● **Tarea a realizar**: Transcribe todos los registros que aparecen a continuación sin modificar ningún carácter.

● **Materiales del ejercicio**:
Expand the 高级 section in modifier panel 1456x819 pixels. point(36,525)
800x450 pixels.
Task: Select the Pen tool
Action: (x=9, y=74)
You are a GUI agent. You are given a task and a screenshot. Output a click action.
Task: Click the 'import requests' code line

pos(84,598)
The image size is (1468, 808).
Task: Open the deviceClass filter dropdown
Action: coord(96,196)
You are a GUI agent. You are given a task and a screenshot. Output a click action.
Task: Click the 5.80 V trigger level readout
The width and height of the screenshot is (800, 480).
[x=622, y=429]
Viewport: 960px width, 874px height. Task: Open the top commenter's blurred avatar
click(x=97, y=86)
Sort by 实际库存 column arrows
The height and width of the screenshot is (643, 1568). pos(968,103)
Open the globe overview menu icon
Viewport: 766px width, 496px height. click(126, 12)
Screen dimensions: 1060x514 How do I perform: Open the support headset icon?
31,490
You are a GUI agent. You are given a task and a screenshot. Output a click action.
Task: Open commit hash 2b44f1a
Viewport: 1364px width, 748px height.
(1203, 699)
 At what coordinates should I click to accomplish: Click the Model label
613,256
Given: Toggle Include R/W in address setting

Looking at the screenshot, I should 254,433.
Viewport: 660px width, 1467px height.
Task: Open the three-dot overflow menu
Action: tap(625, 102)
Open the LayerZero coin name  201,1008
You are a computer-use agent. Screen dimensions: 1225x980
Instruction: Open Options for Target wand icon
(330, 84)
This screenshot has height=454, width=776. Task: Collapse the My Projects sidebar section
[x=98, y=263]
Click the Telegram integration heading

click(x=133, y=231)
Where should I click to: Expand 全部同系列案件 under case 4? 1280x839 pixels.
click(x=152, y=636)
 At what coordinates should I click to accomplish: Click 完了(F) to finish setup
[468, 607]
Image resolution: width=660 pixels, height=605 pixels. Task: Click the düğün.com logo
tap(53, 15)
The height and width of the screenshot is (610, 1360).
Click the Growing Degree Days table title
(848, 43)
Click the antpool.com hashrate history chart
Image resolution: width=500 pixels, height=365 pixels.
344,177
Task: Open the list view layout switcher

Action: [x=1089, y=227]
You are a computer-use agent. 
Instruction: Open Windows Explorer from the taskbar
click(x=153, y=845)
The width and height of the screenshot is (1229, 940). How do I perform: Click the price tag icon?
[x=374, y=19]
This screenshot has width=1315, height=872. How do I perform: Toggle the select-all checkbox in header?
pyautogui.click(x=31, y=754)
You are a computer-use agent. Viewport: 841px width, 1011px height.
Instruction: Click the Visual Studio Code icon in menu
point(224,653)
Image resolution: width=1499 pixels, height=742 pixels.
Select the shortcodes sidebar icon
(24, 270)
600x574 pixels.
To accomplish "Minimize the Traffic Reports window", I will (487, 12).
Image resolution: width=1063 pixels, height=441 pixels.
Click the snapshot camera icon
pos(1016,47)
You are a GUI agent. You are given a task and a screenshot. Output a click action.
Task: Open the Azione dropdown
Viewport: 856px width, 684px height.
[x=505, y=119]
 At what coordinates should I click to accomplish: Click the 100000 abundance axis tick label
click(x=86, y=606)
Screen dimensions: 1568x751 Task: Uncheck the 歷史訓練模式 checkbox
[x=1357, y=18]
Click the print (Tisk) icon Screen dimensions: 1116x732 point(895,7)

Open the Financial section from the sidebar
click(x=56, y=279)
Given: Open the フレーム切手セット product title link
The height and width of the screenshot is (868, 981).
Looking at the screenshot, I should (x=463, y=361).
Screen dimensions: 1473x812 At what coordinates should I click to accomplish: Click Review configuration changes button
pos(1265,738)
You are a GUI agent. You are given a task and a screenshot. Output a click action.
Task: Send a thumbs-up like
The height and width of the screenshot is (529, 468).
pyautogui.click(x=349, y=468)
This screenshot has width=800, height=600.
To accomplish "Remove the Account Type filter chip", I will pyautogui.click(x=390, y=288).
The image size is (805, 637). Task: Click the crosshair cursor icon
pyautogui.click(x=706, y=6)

● **Resultado del ejercicio**:
Expand the 高级 section in modifier panel 1456x819 pixels. point(36,525)
800x450 pixels.
Task: Select the Pen tool
Action: (x=9, y=74)
You are a GUI agent. You are given a task and a screenshot. Output a click action.
Task: Click the 'import requests' code line

pos(84,598)
The image size is (1468, 808).
Task: Open the deviceClass filter dropdown
Action: coord(96,196)
You are a GUI agent. You are given a task and a screenshot. Output a click action.
Task: Click the 5.80 V trigger level readout
The width and height of the screenshot is (800, 480).
[x=622, y=429]
Viewport: 960px width, 874px height. Task: Open the top commenter's blurred avatar
click(x=97, y=86)
Sort by 实际库存 column arrows
The height and width of the screenshot is (643, 1568). pos(968,103)
Open the globe overview menu icon
Viewport: 766px width, 496px height. click(126, 12)
Screen dimensions: 1060x514 How do I perform: Open the support headset icon?
31,490
You are a GUI agent. You are given a task and a screenshot. Output a click action.
Task: Open commit hash 2b44f1a
Viewport: 1364px width, 748px height.
(1203, 699)
 At what coordinates should I click to accomplish: Click the Model label
613,256
Given: Toggle Include R/W in address setting

Looking at the screenshot, I should 254,433.
Viewport: 660px width, 1467px height.
Task: Open the three-dot overflow menu
Action: tap(625, 102)
Open the LayerZero coin name  201,1008
You are a computer-use agent. Screen dimensions: 1225x980
Instruction: Open Options for Target wand icon
(330, 84)
This screenshot has height=454, width=776. Task: Collapse the My Projects sidebar section
[x=98, y=263]
Click the Telegram integration heading

click(x=133, y=231)
Where should I click to: Expand 全部同系列案件 under case 4? 1280x839 pixels.
click(x=152, y=636)
 At what coordinates should I click to accomplish: Click 完了(F) to finish setup
[468, 607]
Image resolution: width=660 pixels, height=605 pixels. Task: Click the düğün.com logo
tap(53, 15)
The height and width of the screenshot is (610, 1360).
Click the Growing Degree Days table title
(848, 43)
Click the antpool.com hashrate history chart
Image resolution: width=500 pixels, height=365 pixels.
344,177
Task: Open the list view layout switcher

Action: [x=1089, y=227]
You are a computer-use agent. 
Instruction: Open Windows Explorer from the taskbar
click(x=153, y=845)
The width and height of the screenshot is (1229, 940). How do I perform: Click the price tag icon?
[x=374, y=19]
This screenshot has width=1315, height=872. How do I perform: Toggle the select-all checkbox in header?
pyautogui.click(x=31, y=754)
You are a computer-use agent. Viewport: 841px width, 1011px height.
Instruction: Click the Visual Studio Code icon in menu
point(224,653)
Image resolution: width=1499 pixels, height=742 pixels.
Select the shortcodes sidebar icon
(24, 270)
600x574 pixels.
To accomplish "Minimize the Traffic Reports window", I will (487, 12).
Image resolution: width=1063 pixels, height=441 pixels.
Click the snapshot camera icon
pos(1016,47)
You are a GUI agent. You are given a task and a screenshot. Output a click action.
Task: Open the Azione dropdown
Viewport: 856px width, 684px height.
[x=505, y=119]
 At what coordinates should I click to accomplish: Click the 100000 abundance axis tick label
click(x=86, y=606)
Screen dimensions: 1568x751 Task: Uncheck the 歷史訓練模式 checkbox
[x=1357, y=18]
Click the print (Tisk) icon Screen dimensions: 1116x732 point(895,7)

Open the Financial section from the sidebar
click(x=56, y=279)
Given: Open the フレーム切手セット product title link
The height and width of the screenshot is (868, 981).
Looking at the screenshot, I should (x=463, y=361).
Screen dimensions: 1473x812 At what coordinates should I click to accomplish: Click Review configuration changes button
pos(1265,738)
You are a GUI agent. You are given a task and a screenshot. Output a click action.
Task: Send a thumbs-up like
The height and width of the screenshot is (529, 468).
pyautogui.click(x=349, y=468)
This screenshot has width=800, height=600.
To accomplish "Remove the Account Type filter chip", I will pyautogui.click(x=390, y=288).
The image size is (805, 637). Task: Click the crosshair cursor icon
pyautogui.click(x=706, y=6)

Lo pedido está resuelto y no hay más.